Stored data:
==*==

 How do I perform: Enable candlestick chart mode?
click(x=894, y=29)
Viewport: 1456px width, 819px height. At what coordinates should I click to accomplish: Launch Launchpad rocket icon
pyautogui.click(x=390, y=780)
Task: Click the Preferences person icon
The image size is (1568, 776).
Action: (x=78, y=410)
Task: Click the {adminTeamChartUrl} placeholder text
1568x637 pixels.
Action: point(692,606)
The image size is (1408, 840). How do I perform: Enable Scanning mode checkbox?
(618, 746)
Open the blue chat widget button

==*==

Go through the data above and copy all of it exactly.

Result below:
 How do I perform: Enable candlestick chart mode?
click(x=894, y=29)
Viewport: 1456px width, 819px height. At what coordinates should I click to accomplish: Launch Launchpad rocket icon
pyautogui.click(x=390, y=780)
Task: Click the Preferences person icon
The image size is (1568, 776).
Action: (x=78, y=410)
Task: Click the {adminTeamChartUrl} placeholder text
1568x637 pixels.
Action: point(692,606)
The image size is (1408, 840). How do I perform: Enable Scanning mode checkbox?
(618, 746)
Open the blue chat widget button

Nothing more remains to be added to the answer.